(Excerpt)
=== Section Start ===

Pakistan Releases Pro-Taliban Leader Who Deployed Forces Against U.S.-Led Afghanistan Invasion

Pakistan released a pro-Taliban leader Monday who sent thousands of militants to fight against the U.S.-led invasion of Afghanistan, officials said.

There was no immediate comment from the government on the freeing of Sufi Muhammad, but the move appeared to be part of efforts to broker peace with Islamic militants in Pakistan's Swat Valley.

Muhammad, the father-in-law of the current militant leader in the region, was jailed in 2002. He was shifted to a hospital in the northwestern city of Peshawar five months ago because of poor health.

Ajmal Khan, the deputy superintendent of Peshawar's main jail, said the government "issued an order for the release of Sufi Mohammad, and I have conveyed this order to him."

Shortly after, Muhammad left the hospital under police escort, accompanied by followers wearing black turbans, said Zafar Khan, a paramedic at the hospital.

Muhammad founded the Tehrik Nifaz-e-Sharia Mohammed — or Movement for the Enforcement of Islamic Law — which sent thousands of volunteers to fight in Afghanistan against the U.S.-led invasion that toppled the Taliban regime in 2001.

Supporters of his son-in-law, Maulana Fazlullah, took control of much of the Swat Valley last year until Pakistan's army won it back in a bloody military operation.

=== Section End ===

(Requirement 1) Say whether each statement agrees with the article on Sufi Muhammad's release, answering yes or no and quoting the deciding words: (a) Muhammad was jailed in 2002. (b) The government gave an immediate statement on the release. (c) Maulana Fazlullah is Muhammad's son.
(Requirement 2) Carry on the article on Sufi Muhammad's release, beginning after its final sentence.
The lines after this point come from a separate source.

(Listed records)
=== Section Start ===

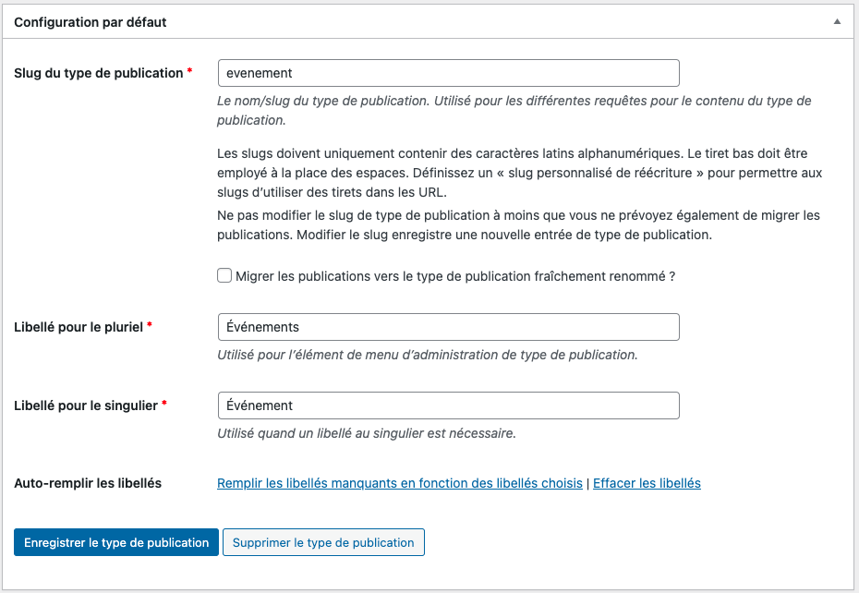The height and width of the screenshot is (593, 859).
Task: Click the singular label field with "Événement"
Action: 448,405
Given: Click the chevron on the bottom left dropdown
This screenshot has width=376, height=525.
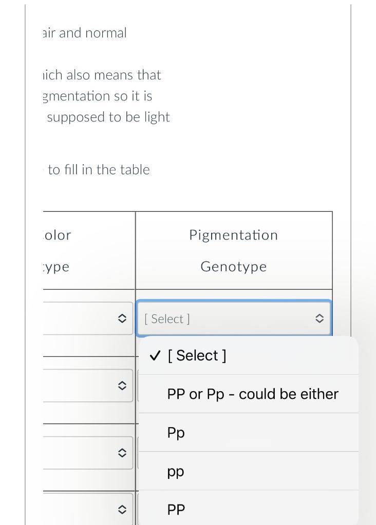Looking at the screenshot, I should (122, 509).
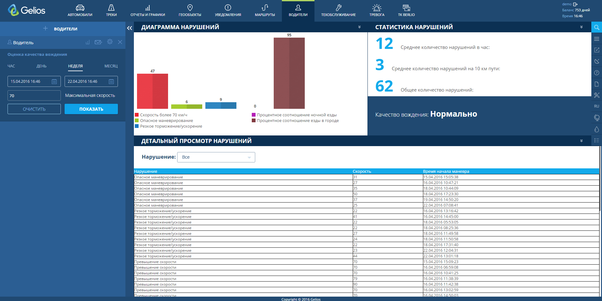Image resolution: width=602 pixels, height=301 pixels.
Task: Click the Очистить button
Action: coord(34,109)
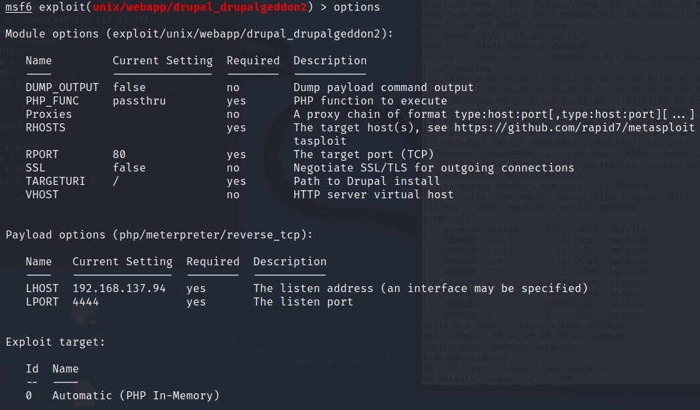Click the LPORT value 4444
Image resolution: width=700 pixels, height=410 pixels.
point(86,302)
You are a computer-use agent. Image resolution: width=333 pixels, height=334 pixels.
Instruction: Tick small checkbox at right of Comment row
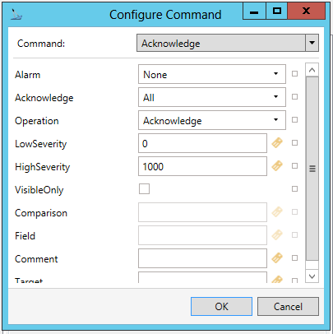(294, 258)
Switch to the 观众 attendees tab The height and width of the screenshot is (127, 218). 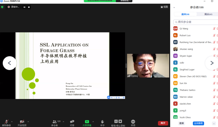[x=208, y=14]
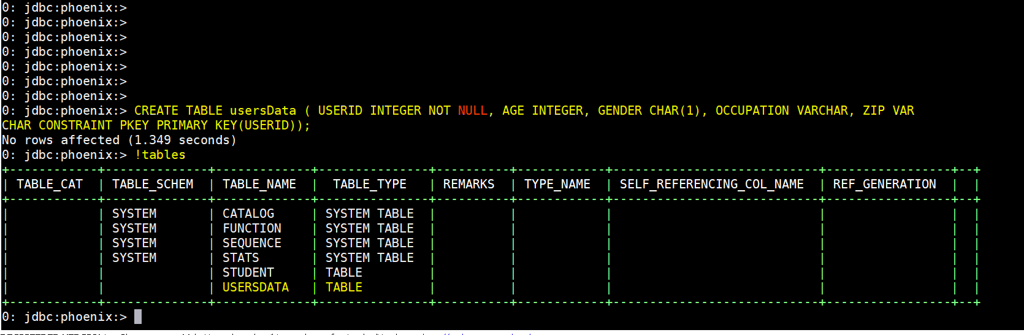Click the USERSDATA table name entry
Viewport: 1024px width, 335px height.
[255, 287]
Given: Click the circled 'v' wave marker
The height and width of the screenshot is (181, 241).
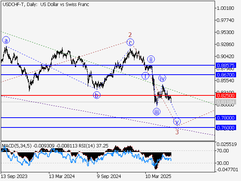Looking at the screenshot, I should [177, 121].
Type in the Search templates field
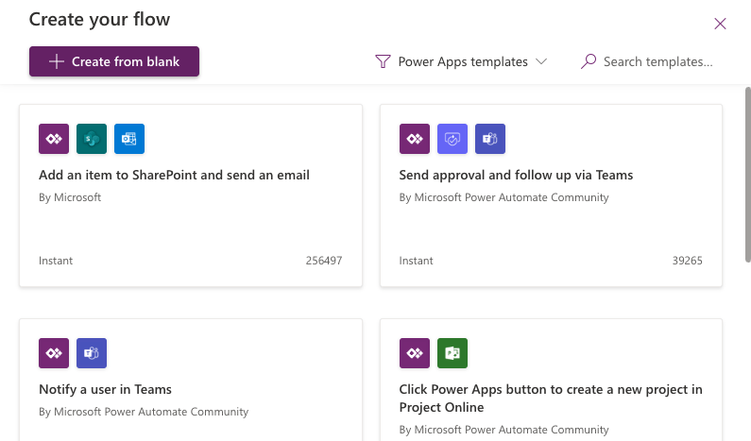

=== Section End ===

(Written response 1)
(a) Yes: "was jailed in 2002"
(b) No: "There was no immediate comment from the government on the freeing of Sufi Muhammad"
(c) No: "his son-in-law, Maulana Fazlullah"

(Written response 2)
The group wants a Taliban-like system in Pakistan, including compulsory beards for men, mandatory veils for women and the outlawing of light entertainment including music and television.

President Pervez Musharraf outlawed the group in early 2002, and Muhammad was arrested when he returned to Pakistan after fighting in Afghanistan.

He was sentenced in November 2002 to three years in prison on a weapons charge but has since remained in custody.

Army spokesman Maj. Gen. Athar Abbas said the military was not involved in the government's decision to release Muhammad.

He said 90 percent of the valley was peaceful, but the army was still conducting occasional search operations against militant holdouts and had recently set up a checkpoint at Fazlullah's former headquarters to stop followers from slipping back into the area.

No decision has been made to withdraw the army, Abbas said.